Yes, it’s that time of year. The graduations, weddings, sports banquets, senior nights, spring pageants, awards ceremonies…all of those beloved events that pose problems for those of us in step/blended families. We plan, we plot, we stew, we fret. Then we watch our “traditional” family counterparts bask in the joy of the occasion, while we “dysfunctionals” put on a happy face while succumbing to all of the horrors we imagined when we planned, plotted, stewed and fretted.

It’s natural to have anxiety related to special events. We put such importance on these once-in-a-lifetime occasions because they are just that—once-in-a-lifetime. Were they not of such import, we wouldn’t be fretting about them in the first place. But remember, you have had the privilege of celebrating these special occasions in your own life with your own family and friends. Your stepchild should have that same opportunity without fear of tense scenes or heated exchanges.

Keep in mind the first rule of co-parenting: put the child’s interests first.

No child ever wants to be in the unfortunate position of deciding between parents, or choosing a loyalty to one parent or the other. If you think you are putting the child in that position, re-think your motives. You may want to show up to the awards banquet because you are especially proud of the high GPA achieved under your watchful eye. However, it’s not about you. Ultimately, it’s their event. Think about how the child feels. And when in doubt, ask.

You may be asked to abstain from attending. Or you alone may have to make the choice not to attend out of respect for your stepchild. If so, express your love and support, but consider it a gift that they have a memorable day/night. Catch up with pictures and stories later so you don’t feel left out.

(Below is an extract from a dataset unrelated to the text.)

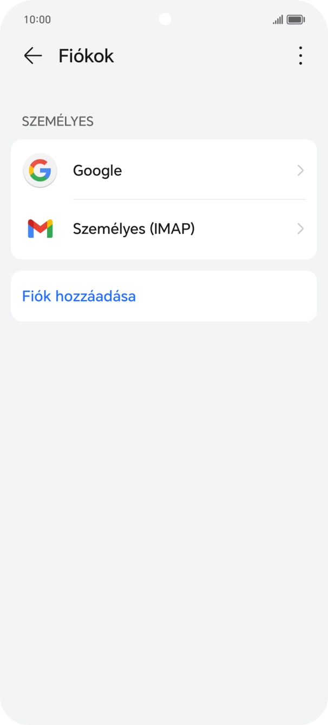Click the Google G account icon
This screenshot has height=725, width=328.
[40, 170]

Keep special events special.

Often, when our children see the disagreeable parents involved, they will choose to negate the event altogether. Perhaps the invitation is forgotten or maybe “No one is going anyway.” Don’t allow the fear of adult transgressions to get in the way of your child’s happiness. Their achievements are to be celebrated, not swept under a rug because of adult pettiness. Remember, the word parent is not just a noun, it’s a verb. Parent your stepchild by showing your own maturity and love for them. Make it about them, not you.

Relax your expectations.

Perfection does not exist. Let me say it again. PERFECTION DOES NOT EXIST! You cannot control the situation but you can control your own behavior. Start from a place of love for your stepchild AND your spouse. Diffuse difficult situations with appropriate responses. Then, find joy in the experience and know that you are part of the village that created this special individual.

May you and your family enjoy these special days ahead!


While we try to teach our children all about life,

Our children teach us what life is all about.